Florida, the fourth most populous state in the country is losing people and popularity, as is shown by its recent year-long decline in population. The New York Times reported some interesting statistics on August 30, 2009 in its article about the shrinking of the Sunshine State. Florida has mostly relied on the concept if we build it, they will come. Why not? Florida, after all, has the largest coastline in the United States, plenty of sunshine, and no state income tax. Many came and the population indeed grew steadily since the 1920s, while builders were happily constructing in anticipation rather than actual demand. This all came to a screeching halt in 2006.
Fourth behind Nevada, Arizona, and California in foreclosure rates, Florida now has too many houses and not enough people to buy them. Because unemployment is currently over ten percent, real estate sales to local residents have almost evaporated. Plus, since would-be buyers from northern states cannot sell their current homes, the supply of migrating retirees has dried up. This is devastating to a state that relied largely on people moving there to support its economy. With less people buying, there is also less income from property taxes, which in turn leads to the closing of businesses. Once thriving areas now feel like ghost towns. Florida is well known for being a retirement haven. For nearly a century, retirees have flocked to the state in search of warm weather and a leisurely lifestyle. It even served as a popular cliché for TV sitcoms. Remember the Golden Girls? Although very popular and entertaining, times and preferences changed.
The same concept applies to retirement living; it’s changing and evolving while some places in Florida appear to be stuck in re-runs. Not only has an increase in hurricanes in the last few years brought dark clouds to the Sunshine State and made it less appealing, but the internet supplies educated information and an abundance of options into every household. This includes choices for retirement. As a result, many retiring baby boomers are conducting retirement living searches online and finding new and exciting places to spend their retirement years. With so many newly discovered retirement havens being discovered, places like Florida have lost their appeal among many retirees.
What Do Baby Boomers Desire?
Today’s baby boomers want to stay mentally alert and in touch with the latest technology. They seek communities with enough amenities where they can be active all year round in places north of sub-tropical Florida, such as Georgia and the Carolinas. Attractive and modern adult retirement communities abound along their sea coasts or in their lush, green forested mountains. In those states they get the benefit of a four season climate and aren’t as far away from their families who remain in the Northeast and Midwest finding reasonably priced living in good locations, with proximity to popular universities and cultural centers, are other important considerations.
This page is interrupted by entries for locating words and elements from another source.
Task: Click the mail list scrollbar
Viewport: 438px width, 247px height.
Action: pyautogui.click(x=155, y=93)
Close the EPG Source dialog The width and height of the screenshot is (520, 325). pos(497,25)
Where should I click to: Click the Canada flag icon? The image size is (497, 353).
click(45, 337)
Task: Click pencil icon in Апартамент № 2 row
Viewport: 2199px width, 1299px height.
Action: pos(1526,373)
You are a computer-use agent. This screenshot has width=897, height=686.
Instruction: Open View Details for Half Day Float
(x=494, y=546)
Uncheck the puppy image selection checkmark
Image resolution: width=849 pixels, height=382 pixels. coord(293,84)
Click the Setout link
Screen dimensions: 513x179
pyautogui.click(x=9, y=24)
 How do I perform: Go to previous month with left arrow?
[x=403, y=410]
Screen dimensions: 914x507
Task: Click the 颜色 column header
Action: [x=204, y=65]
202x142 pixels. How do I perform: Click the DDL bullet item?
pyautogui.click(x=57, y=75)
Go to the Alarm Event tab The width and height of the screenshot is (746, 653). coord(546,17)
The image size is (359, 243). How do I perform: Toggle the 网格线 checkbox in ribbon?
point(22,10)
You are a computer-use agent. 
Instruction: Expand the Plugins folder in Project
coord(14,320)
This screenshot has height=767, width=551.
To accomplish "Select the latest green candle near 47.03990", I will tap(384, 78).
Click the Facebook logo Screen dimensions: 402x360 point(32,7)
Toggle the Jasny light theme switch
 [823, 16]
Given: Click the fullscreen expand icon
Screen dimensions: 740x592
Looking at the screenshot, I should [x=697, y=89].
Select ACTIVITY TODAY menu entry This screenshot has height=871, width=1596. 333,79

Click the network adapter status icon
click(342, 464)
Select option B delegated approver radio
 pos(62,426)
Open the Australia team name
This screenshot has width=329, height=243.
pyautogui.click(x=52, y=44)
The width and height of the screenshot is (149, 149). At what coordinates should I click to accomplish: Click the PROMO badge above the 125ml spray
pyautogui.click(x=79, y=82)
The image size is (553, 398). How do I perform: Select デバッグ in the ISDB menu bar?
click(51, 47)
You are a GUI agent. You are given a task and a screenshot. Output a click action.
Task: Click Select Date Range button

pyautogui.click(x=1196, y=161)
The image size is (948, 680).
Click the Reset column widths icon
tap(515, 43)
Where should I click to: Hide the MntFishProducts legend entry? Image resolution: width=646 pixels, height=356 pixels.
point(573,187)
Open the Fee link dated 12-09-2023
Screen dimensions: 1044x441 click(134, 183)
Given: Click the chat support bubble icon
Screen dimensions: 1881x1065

That is why active adult communities in places like Atlanta, Charlotte and Raleigh have been so popular. Not only do these active adult communities stay on top of trends such as offering pickleball instead of shuffleboard, but they also encourage venturing outside their communities to take advantage of the surrounding metropolitan cultures. Once the popular kid on the block, Florida may now be in need of a makeover if it is to continue to attract retiring baby boomers. It is doubtful that Florida's dominance as the number one retirement destination is in jeopardy any time soon. The state clearly has a lot to offer including its mild, sunny weather. Plus, prices of homes in many places around Florida have dropped to incredibly affordable levels. But the New York Times article shows that preferences are slowly changing and if Florida is to continue to dominate the retirement real estate market, communities must cater to the changing tastes of today's retirement market.